Format the listing lines starting at the line containing "At what coordinates should I click to accomplish: Click Qatar" and ending at the line containing "point(431,525)" as a JSON list of strings, one string per line, skipping blank lines.

::::::::::

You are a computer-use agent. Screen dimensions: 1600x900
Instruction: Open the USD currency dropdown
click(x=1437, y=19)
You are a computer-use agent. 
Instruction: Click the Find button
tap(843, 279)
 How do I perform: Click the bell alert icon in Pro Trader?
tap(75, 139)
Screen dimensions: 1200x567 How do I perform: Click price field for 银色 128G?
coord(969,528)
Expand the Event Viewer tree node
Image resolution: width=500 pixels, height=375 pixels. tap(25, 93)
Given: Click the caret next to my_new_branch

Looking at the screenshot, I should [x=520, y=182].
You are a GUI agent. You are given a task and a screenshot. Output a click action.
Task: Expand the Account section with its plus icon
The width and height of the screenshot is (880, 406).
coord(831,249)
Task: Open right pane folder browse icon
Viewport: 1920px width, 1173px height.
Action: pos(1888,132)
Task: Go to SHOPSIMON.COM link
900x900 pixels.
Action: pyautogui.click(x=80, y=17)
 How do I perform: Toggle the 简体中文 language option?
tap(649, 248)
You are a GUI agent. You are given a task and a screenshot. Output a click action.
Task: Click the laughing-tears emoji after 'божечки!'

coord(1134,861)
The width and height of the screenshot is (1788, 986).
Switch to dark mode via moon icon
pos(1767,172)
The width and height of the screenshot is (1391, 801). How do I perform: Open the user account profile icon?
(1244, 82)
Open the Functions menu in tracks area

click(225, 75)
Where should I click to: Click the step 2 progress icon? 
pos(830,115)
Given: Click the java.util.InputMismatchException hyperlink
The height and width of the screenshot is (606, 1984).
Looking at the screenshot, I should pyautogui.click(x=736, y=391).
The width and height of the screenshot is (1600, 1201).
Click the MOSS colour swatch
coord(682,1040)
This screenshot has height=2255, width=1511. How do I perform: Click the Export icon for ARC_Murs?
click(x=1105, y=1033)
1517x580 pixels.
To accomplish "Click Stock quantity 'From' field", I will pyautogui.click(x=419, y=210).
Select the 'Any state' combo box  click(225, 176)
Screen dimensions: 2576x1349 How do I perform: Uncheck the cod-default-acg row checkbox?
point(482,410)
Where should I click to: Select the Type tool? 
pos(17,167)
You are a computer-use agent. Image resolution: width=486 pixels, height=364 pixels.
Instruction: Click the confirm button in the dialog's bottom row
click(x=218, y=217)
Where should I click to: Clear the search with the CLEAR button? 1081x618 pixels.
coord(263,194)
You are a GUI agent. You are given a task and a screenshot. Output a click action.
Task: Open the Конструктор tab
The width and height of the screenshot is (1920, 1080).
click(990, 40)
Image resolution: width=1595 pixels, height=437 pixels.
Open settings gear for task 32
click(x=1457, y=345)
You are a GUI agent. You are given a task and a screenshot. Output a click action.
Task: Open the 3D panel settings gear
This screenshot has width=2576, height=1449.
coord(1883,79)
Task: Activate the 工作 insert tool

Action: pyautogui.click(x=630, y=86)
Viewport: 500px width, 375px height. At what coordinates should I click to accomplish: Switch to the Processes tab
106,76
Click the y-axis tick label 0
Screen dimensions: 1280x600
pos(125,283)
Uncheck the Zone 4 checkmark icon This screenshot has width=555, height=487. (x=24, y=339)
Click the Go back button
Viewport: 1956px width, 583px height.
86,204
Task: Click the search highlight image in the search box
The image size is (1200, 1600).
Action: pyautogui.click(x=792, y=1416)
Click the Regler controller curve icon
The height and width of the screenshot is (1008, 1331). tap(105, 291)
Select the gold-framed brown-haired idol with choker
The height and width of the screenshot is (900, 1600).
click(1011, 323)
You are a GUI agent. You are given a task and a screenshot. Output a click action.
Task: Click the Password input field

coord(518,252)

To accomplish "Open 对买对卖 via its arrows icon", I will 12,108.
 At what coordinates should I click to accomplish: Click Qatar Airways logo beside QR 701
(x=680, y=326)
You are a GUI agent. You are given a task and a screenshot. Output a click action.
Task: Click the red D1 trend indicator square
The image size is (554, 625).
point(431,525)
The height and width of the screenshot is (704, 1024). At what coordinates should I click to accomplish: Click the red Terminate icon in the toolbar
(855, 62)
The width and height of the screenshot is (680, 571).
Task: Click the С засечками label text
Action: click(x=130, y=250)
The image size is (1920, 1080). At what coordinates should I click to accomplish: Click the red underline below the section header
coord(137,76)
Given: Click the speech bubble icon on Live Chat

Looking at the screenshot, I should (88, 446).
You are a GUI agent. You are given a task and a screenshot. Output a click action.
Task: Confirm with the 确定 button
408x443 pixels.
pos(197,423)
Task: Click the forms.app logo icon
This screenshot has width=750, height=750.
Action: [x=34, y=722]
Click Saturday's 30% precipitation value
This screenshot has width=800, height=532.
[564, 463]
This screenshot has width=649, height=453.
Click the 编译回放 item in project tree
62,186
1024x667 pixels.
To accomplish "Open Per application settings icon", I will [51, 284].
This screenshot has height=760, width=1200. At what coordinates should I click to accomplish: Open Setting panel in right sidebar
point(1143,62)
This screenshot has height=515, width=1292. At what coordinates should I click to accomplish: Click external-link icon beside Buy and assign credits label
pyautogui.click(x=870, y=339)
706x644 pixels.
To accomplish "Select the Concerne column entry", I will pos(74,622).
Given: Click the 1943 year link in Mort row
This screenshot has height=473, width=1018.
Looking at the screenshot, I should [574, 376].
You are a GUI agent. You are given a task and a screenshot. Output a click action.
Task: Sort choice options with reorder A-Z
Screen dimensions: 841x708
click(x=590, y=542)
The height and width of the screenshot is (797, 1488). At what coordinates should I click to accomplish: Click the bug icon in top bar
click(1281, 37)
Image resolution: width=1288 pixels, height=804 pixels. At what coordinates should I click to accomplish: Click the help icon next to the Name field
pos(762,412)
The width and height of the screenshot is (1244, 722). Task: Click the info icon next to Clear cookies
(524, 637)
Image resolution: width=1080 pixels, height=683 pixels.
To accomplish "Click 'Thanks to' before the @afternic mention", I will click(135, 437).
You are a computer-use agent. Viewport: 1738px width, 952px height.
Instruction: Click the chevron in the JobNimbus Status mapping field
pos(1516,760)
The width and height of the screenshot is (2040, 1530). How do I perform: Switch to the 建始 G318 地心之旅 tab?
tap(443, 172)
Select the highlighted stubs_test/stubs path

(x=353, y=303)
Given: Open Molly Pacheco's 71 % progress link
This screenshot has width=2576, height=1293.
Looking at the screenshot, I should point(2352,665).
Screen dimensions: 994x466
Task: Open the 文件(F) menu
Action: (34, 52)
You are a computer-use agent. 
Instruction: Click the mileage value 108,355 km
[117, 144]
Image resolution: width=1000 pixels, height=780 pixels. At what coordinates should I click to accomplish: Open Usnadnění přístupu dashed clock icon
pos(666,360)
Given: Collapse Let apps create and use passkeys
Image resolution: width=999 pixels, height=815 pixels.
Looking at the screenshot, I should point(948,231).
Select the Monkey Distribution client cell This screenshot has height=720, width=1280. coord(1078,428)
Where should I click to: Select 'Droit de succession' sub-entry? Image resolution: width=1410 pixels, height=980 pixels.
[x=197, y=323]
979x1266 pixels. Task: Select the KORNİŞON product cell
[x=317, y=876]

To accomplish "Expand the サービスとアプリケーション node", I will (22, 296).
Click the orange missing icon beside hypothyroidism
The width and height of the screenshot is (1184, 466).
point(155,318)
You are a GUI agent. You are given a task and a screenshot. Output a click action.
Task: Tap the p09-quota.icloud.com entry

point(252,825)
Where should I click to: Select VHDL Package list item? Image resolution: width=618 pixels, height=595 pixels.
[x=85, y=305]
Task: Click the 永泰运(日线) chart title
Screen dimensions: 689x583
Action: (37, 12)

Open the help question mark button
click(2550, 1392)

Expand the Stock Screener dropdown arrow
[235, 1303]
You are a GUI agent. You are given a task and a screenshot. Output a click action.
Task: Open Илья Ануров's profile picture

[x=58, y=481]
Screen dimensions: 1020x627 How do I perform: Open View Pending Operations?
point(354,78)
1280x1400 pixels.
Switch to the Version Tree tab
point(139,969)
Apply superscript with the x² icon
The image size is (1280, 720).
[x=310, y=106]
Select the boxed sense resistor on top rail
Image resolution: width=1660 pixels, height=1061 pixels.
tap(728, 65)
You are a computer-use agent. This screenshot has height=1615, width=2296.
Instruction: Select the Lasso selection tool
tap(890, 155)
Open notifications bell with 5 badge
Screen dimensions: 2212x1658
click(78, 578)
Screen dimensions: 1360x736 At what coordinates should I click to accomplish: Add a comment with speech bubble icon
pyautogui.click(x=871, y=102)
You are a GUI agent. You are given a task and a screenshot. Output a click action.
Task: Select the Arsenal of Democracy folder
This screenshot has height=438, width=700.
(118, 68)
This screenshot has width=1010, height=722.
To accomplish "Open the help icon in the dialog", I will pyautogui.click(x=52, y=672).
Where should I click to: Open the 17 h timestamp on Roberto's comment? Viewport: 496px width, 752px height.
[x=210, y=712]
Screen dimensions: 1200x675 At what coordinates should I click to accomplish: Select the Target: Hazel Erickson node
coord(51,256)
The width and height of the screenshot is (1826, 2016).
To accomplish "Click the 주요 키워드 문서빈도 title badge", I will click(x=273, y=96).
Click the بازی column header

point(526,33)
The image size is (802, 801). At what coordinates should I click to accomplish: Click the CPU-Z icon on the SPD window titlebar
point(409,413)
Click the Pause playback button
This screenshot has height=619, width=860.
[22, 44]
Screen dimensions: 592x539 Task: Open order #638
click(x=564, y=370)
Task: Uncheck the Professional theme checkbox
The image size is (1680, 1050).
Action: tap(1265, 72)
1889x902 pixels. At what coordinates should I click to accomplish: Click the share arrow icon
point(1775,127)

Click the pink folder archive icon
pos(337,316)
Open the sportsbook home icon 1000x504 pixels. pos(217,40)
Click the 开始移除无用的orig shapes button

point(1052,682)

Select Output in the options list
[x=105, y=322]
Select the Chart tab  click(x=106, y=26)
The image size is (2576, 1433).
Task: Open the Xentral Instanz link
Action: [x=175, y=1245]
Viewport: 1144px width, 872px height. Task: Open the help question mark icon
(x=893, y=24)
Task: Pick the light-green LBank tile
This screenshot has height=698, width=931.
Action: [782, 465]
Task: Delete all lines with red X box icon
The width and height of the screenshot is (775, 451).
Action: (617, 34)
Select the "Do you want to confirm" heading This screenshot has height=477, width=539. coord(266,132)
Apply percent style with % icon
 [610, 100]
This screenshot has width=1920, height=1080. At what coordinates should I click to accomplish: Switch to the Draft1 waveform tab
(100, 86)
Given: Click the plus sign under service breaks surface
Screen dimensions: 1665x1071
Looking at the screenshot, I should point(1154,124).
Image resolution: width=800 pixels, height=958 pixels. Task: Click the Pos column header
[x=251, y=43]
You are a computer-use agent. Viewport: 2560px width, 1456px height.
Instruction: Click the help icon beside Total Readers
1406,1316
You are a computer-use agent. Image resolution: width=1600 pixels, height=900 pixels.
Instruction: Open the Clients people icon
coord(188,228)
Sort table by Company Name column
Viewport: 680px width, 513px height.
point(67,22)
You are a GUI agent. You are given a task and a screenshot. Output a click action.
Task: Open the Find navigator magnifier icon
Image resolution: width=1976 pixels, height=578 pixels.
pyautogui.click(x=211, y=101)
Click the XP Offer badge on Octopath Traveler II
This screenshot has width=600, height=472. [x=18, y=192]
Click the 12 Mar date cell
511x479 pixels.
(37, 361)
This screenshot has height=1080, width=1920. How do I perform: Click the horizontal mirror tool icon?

::::::::::

> [Task result]
[
  " At what coordinates should I click to accomplish: Click Qatar Airways logo beside QR 701",
  "(x=680, y=326)",
  "You are a GUI agent. You are given a task and a screenshot. Output a click action.",
  "Task: Click the red D1 trend indicator square",
  "The image size is (554, 625).",
  "point(431,525)"
]